TransDigm Group Inc., one of the Pentagon’s largest suppliers of spare parts, was paid at least $20.8 million in excess profits on 105 parts from early 2017 to mid-2019, according to a two-year inquiry into the company’s business model by the Pentagon’s inspector general.

“We determined that 150 out of the 152 contracts” that the inspector general examined “were not obtained at fair and reasonable prices,” and “we found excess profit levels ranged from 2.8% to 3,850.6%” compared with the “maximum profit percentage standard for this audit at 15%,” according to the report released Monday that was first obtained by Bloomberg News.

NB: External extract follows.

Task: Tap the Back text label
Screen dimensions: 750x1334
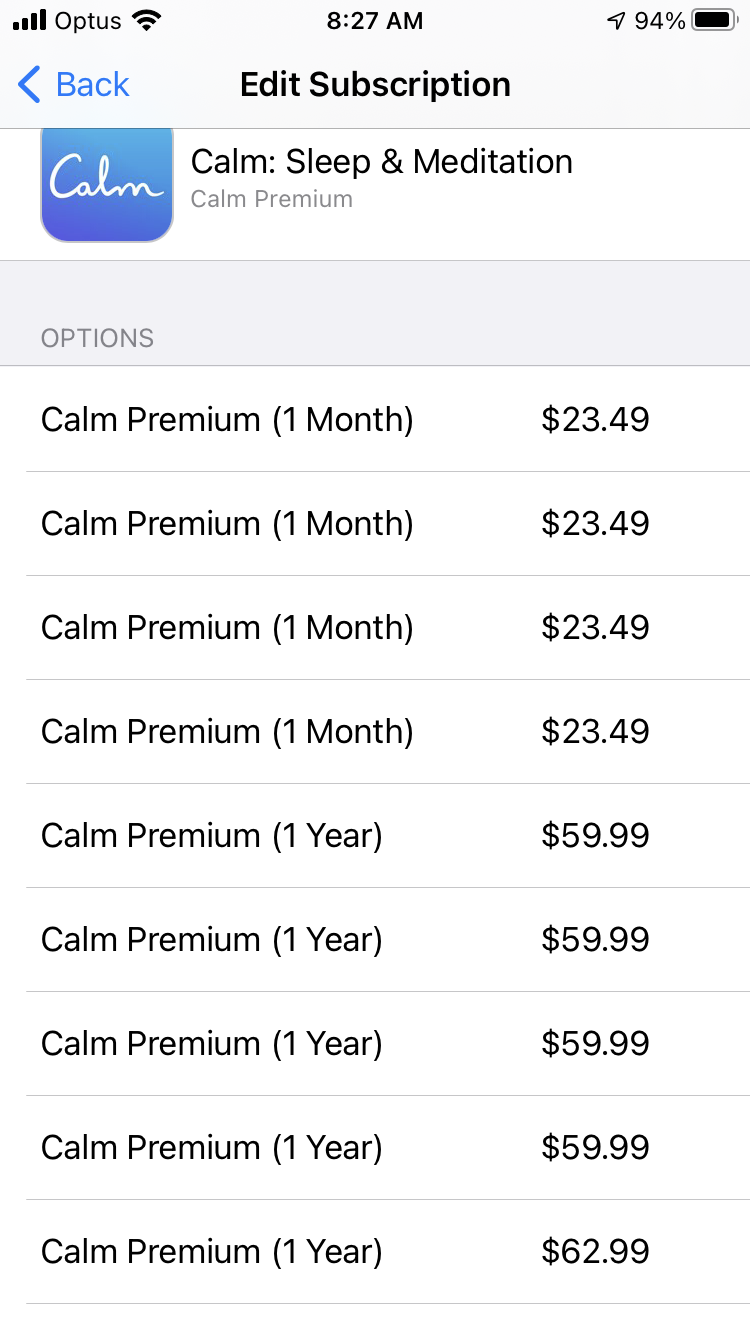Action: [92, 85]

Roxanne Banks, deputy director of acquisitions for the Defense Logistics Agency, wrote in the report that the agency would seek to recover the excess funds from the company.

“TransDigm is back at it again, holding the federal government hostage by manipulating sole-source contracts to hike prices on taxpayers,” Representative Carolyn Maloney, a New York Democrat and chair of the House Oversight and Reform Committee, said in a statement.  “The inspector general found that TransDigm has engaged in rampant price gouging on mission-critical aircraft parts” and the company “must immediately return the $20.8 million.”

But TransDigm said “the report makes clear that there was no wrongdoing by TransDigm, its businesses, or by the DoD.” The Cleveland-based company said in a statement that the report “presents profit percentages in a misleading and provocative manner. This includes computing profit as a percentage of cost rather than as a percentage of revenue -- the internationally recognized method and business standard.”

The Pentagon watchdog announced the review, requested by the House Oversight panel, in July 2019.

TransDigm emerged in recent years as a key sole-source provider of spare parts for airplanes and helicopters, including the AH-64 Apache, F-16 Fighting Falcon and CH-47 Chinook. From Oct. 1, 2014 through April 11, 2019, the Pentagon executed 4,697 contract actions with TransDigm and its subsidiaries valued at $634.7 million.

Hamstrung Officers

The underlying reasons for overcharges are laws and acquisition regulations that hamstring Pentagon contracting officers from demanding back-up data on parts contracts. 

Legislation -- from the Federal Acquisition Streamlining Act of 1994 to recent defense policy bills -- sought to encourage commercial contractors to conduct business with the military by freeing them from providing information that could be competitively sensitive and onerous to collect, according to previous reports from the inspector general. In those cases, Pentagon contracts officers should use aggressive cost analysis to assess the true cost of a part, the watchdog office has said.

Most of the small-batch parts TransDigm sells the Pentagon fall below a dollar threshold over which companies are legally required to provide certified cost and pricing data, the watchdog agency said in Monday’s report. The Defense Department will continue to pay high prices unless it’s “enabled to use cost analysis to determine price reasonableness” for parts that don’t reach the threshold, it said.

 In mid-2019, TransDigm refunded $16 million that the inspector general identified as excessive. At the time, the Defense Department said it created a “cadre of pricing experts” to identify pricing trends for spare parts and suppliers that should be monitored.

But “without the necessary legislative changes, the Defense Department will continue to be unable to perform adequate price reasonableness determinations because contractors are not compelled to provide” the data, the department said. The Pentagon has submitted such legislative proposals and plans another version in the fiscal 2023 defense request, the inspector general said Monday.